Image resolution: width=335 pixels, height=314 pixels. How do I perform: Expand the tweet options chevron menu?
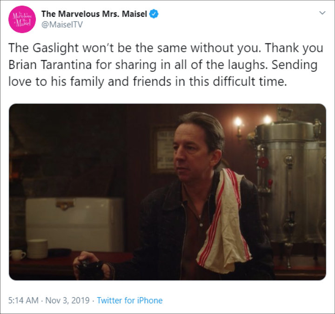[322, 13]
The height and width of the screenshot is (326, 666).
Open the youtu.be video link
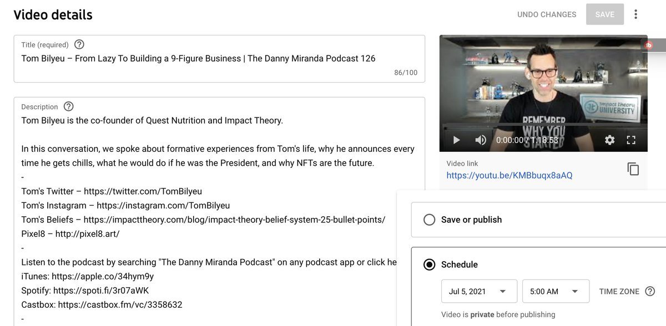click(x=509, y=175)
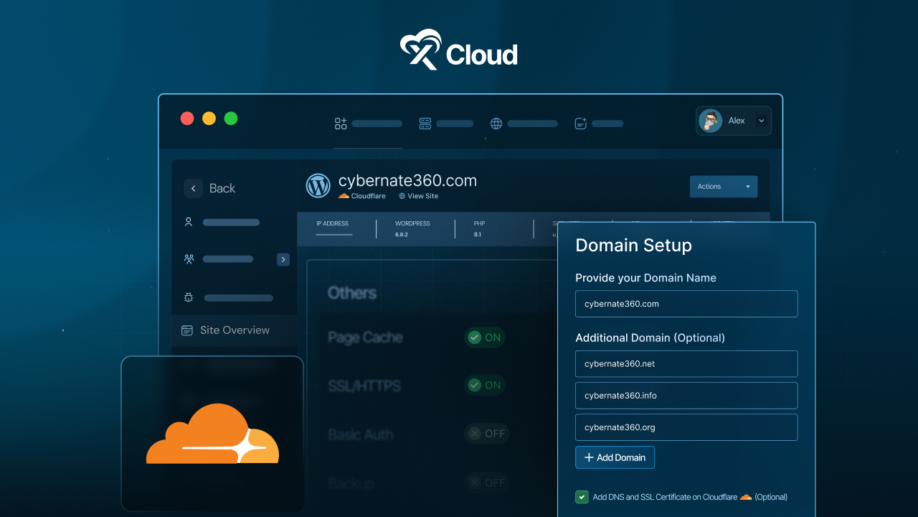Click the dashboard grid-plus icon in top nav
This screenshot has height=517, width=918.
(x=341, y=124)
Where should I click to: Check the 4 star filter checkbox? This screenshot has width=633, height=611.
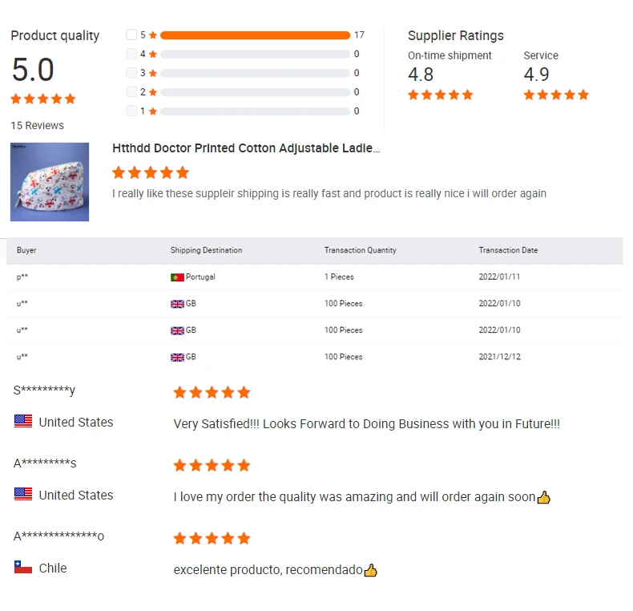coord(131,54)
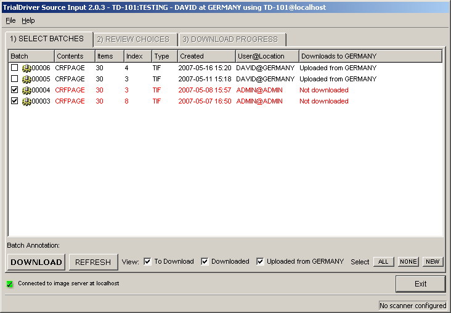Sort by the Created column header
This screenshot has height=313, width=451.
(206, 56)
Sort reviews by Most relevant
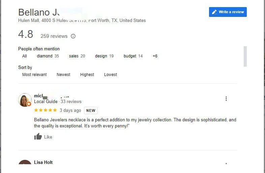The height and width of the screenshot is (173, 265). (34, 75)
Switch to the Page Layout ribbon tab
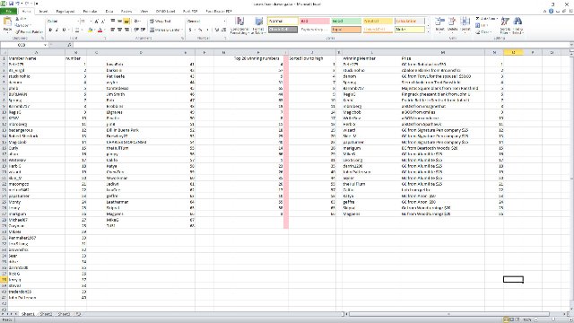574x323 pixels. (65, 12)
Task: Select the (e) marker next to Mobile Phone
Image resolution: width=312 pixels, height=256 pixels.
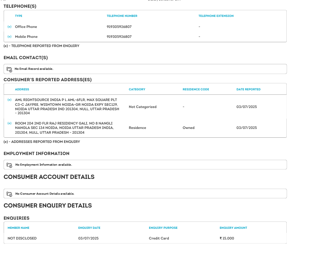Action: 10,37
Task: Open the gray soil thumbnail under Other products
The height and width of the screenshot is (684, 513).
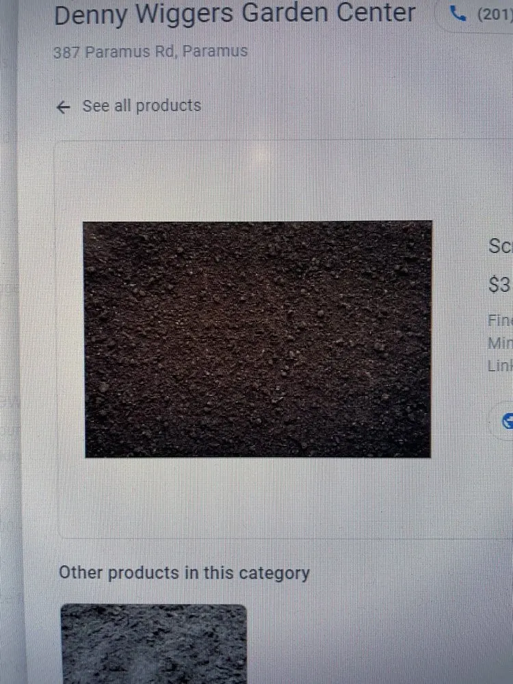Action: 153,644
◇ ◇ ◇ ◇
Aim of the task -
Your task is to reproduce all of the material exactly. The pictures stay out.

Result for this exercise -
Image resolution: width=335 pixels, height=314 pixels. How do I perform: Expand the tweet options chevron menu?
[322, 13]
The height and width of the screenshot is (326, 666).
Open the youtu.be video link
click(x=509, y=175)
Click the dashboard grid-plus icon in top nav
This screenshot has height=517, width=918.
(x=341, y=124)
Where should I click to: Check the 4 star filter checkbox? This screenshot has width=633, height=611.
coord(131,54)
Sort by the Created column header
This screenshot has height=313, width=451.
(206, 56)
Sort reviews by Most relevant
The height and width of the screenshot is (173, 265). (34, 75)
Switch to the Page Layout ribbon tab
574x323 pixels. (65, 12)
Task: Select the (e) marker next to Mobile Phone
Image resolution: width=312 pixels, height=256 pixels.
Action: 10,37
Task: Open the gray soil thumbnail under Other products
The height and width of the screenshot is (684, 513).
Action: 153,644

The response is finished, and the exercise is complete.